• What the task requires: The pictures in the listing below are to be skipped, while the lines between the line holding "At what coordinates" and the line holding "This screenshot has height=562, width=1000.", inclusive, are to be output exactly.

• Data for this exercise:

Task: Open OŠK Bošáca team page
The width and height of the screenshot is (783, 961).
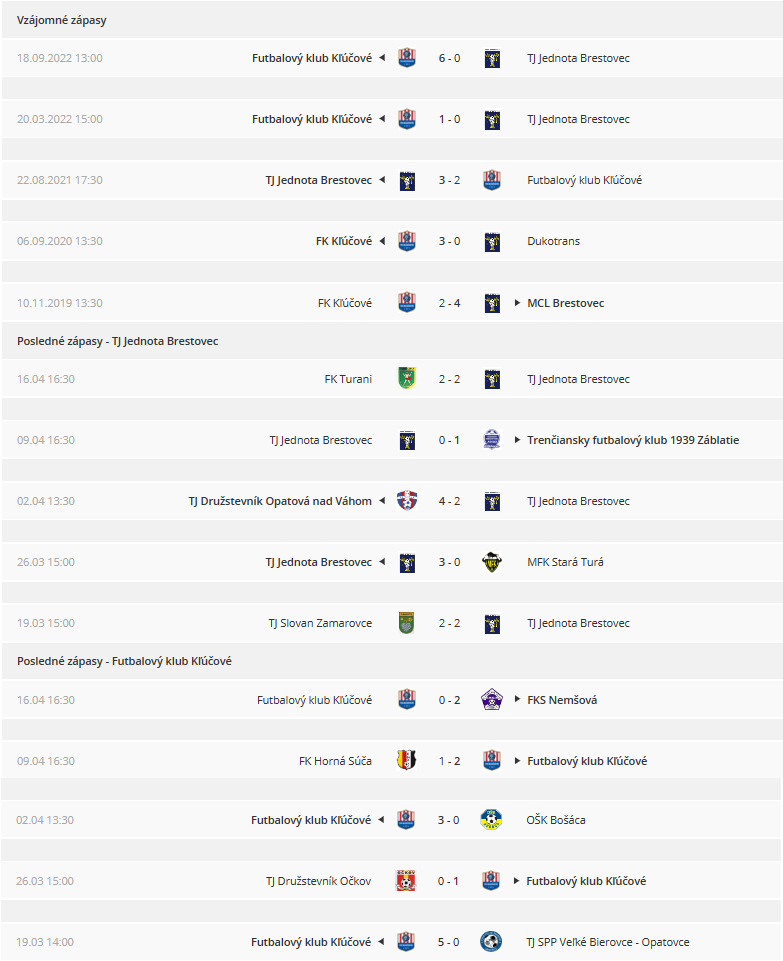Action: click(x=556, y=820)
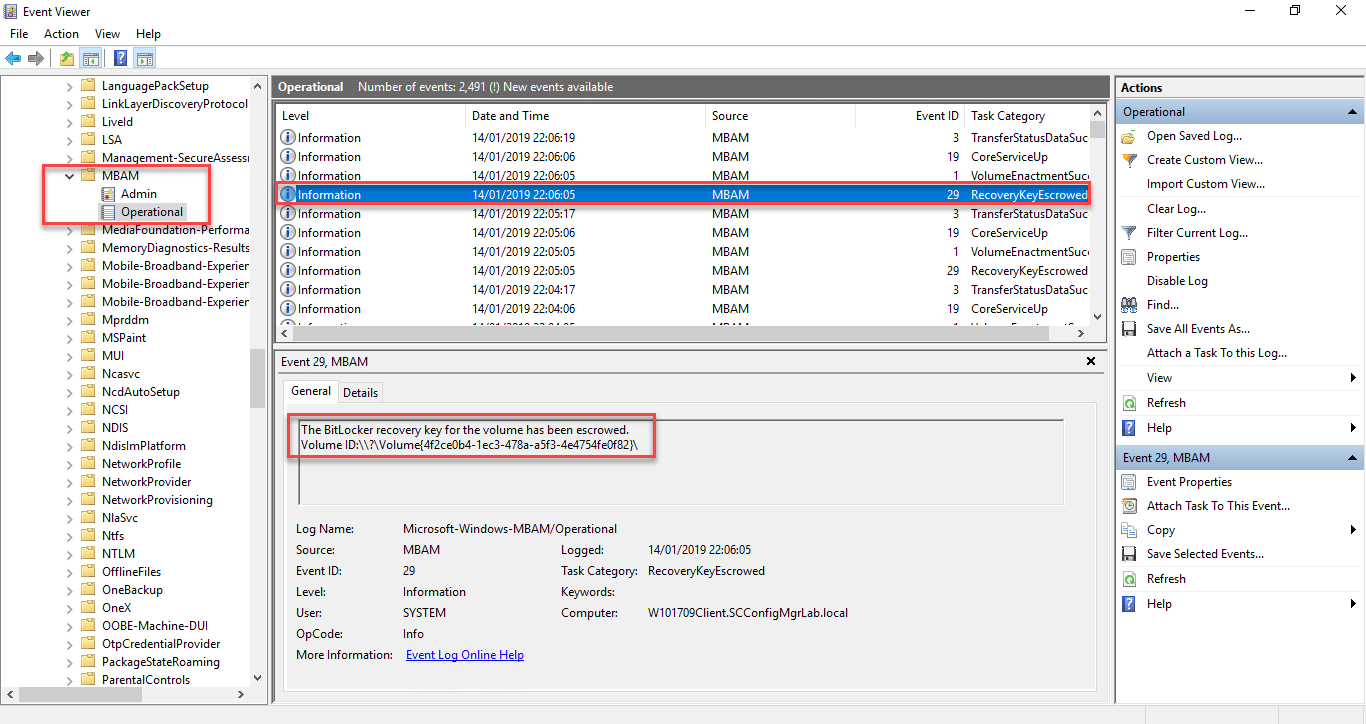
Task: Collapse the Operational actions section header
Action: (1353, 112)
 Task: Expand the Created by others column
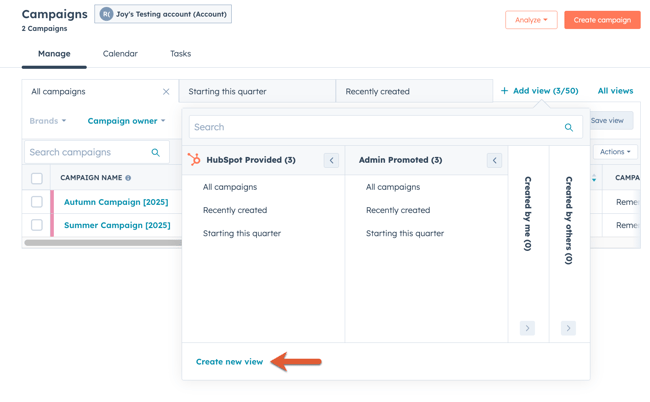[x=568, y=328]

==

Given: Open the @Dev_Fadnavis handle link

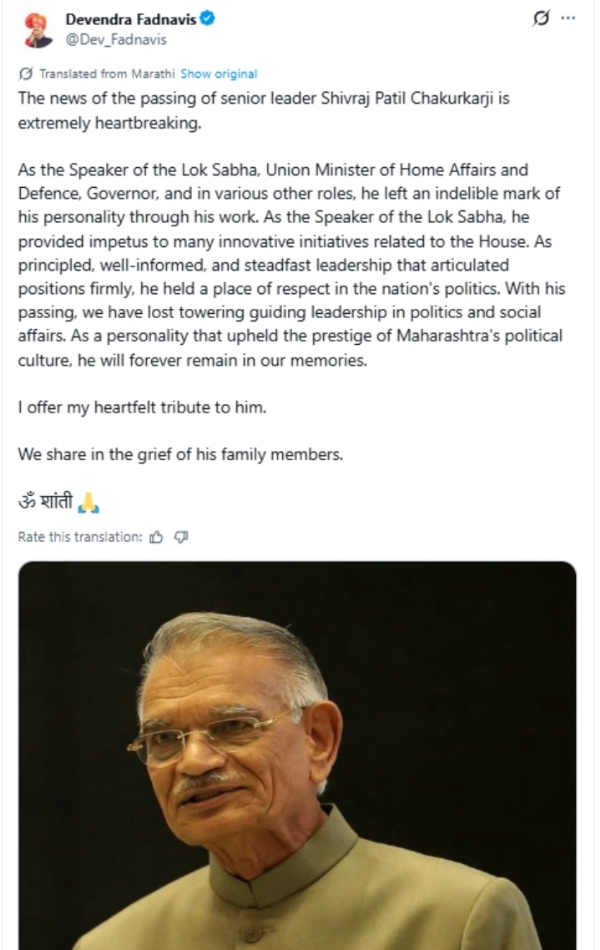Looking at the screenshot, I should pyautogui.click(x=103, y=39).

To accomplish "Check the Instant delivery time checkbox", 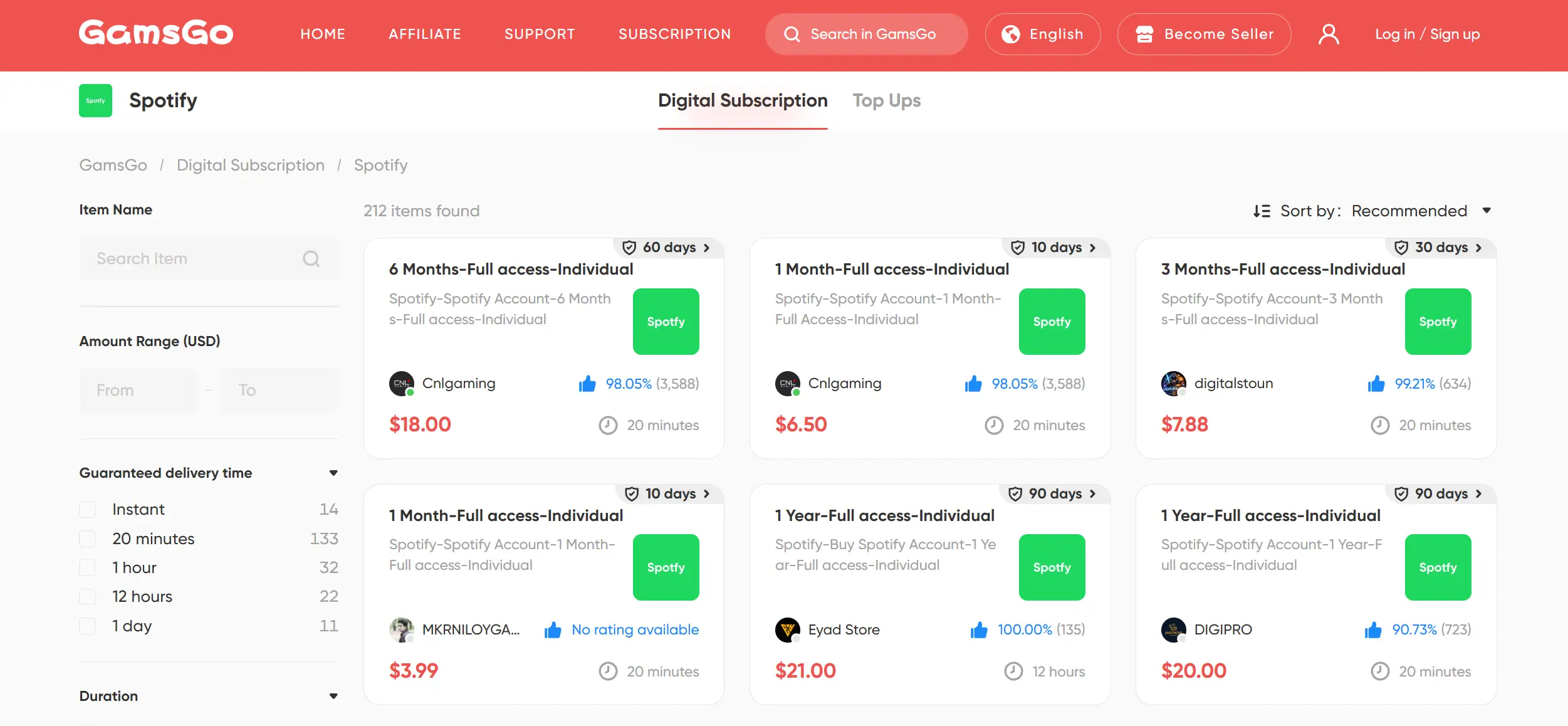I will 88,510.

* * *

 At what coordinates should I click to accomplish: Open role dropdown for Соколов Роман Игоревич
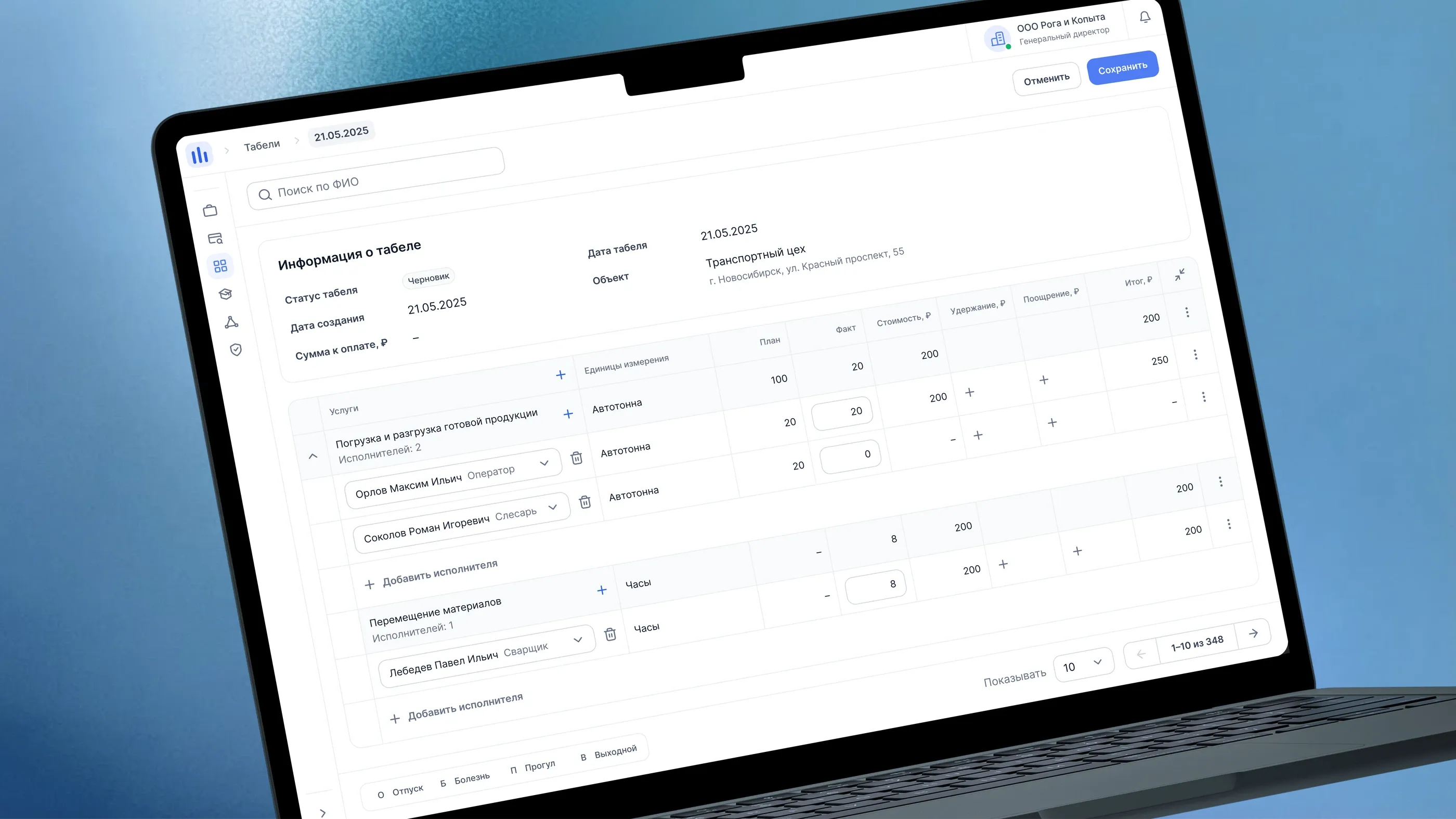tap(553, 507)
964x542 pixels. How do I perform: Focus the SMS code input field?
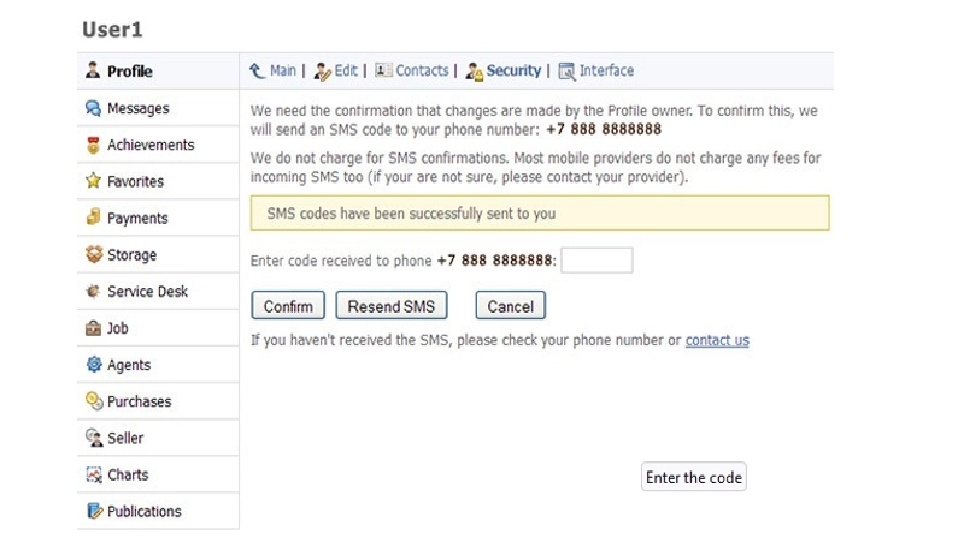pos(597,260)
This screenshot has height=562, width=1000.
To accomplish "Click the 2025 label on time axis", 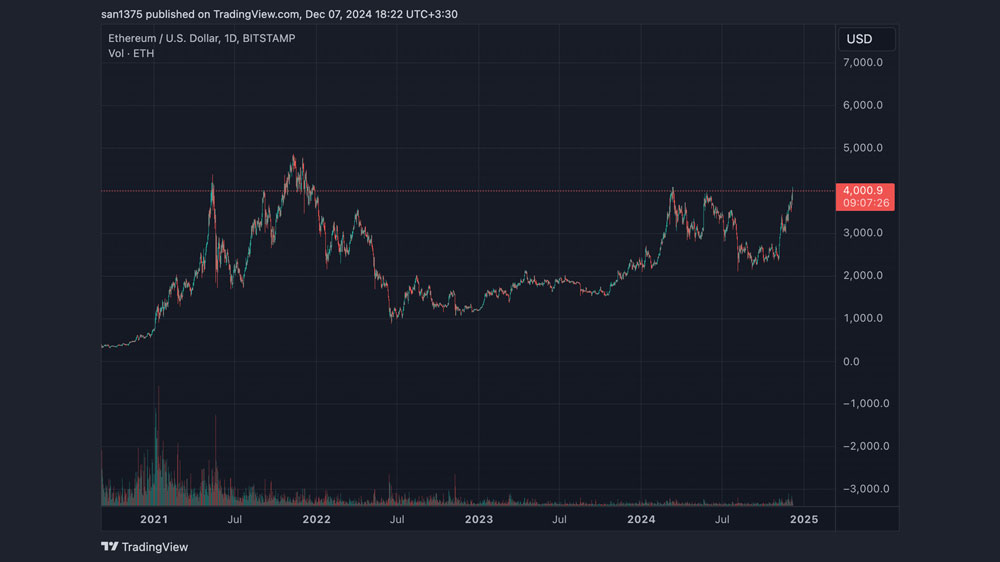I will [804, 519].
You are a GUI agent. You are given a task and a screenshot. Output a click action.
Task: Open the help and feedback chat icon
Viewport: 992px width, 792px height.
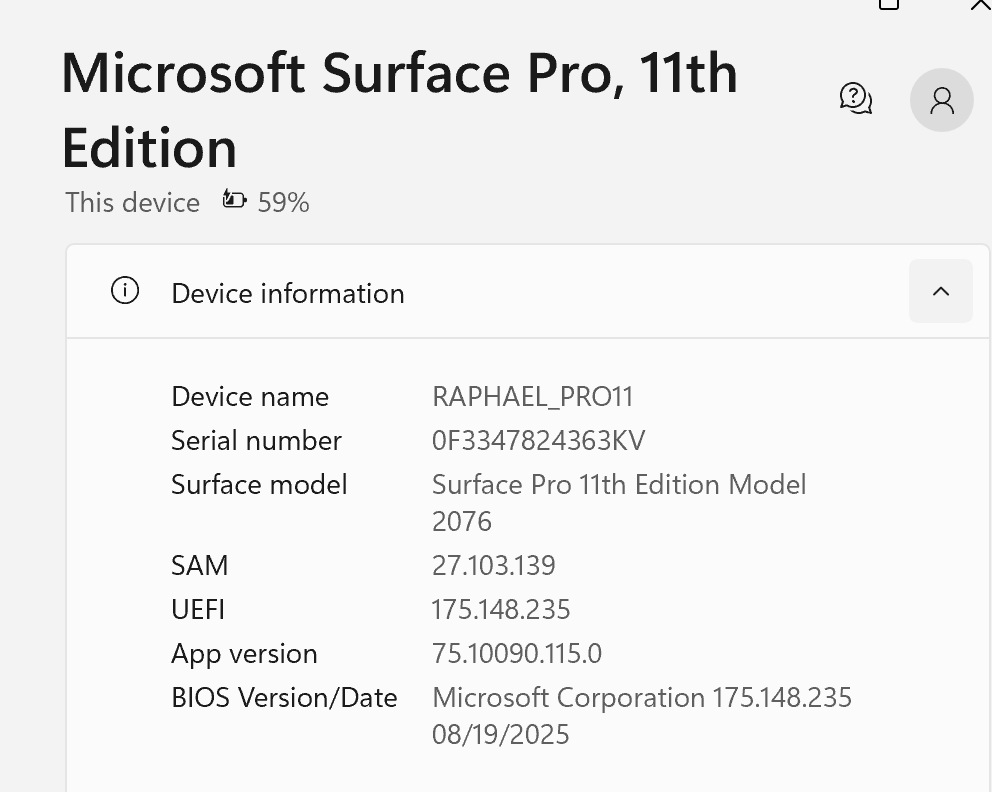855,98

• Answer area:
 At what coordinates should I click to accomplish: Open role dropdown for Соколов Роман Игоревич
tap(553, 507)
964x542 pixels. How do I perform: Focus the SMS code input field?
pos(597,260)
This screenshot has height=562, width=1000.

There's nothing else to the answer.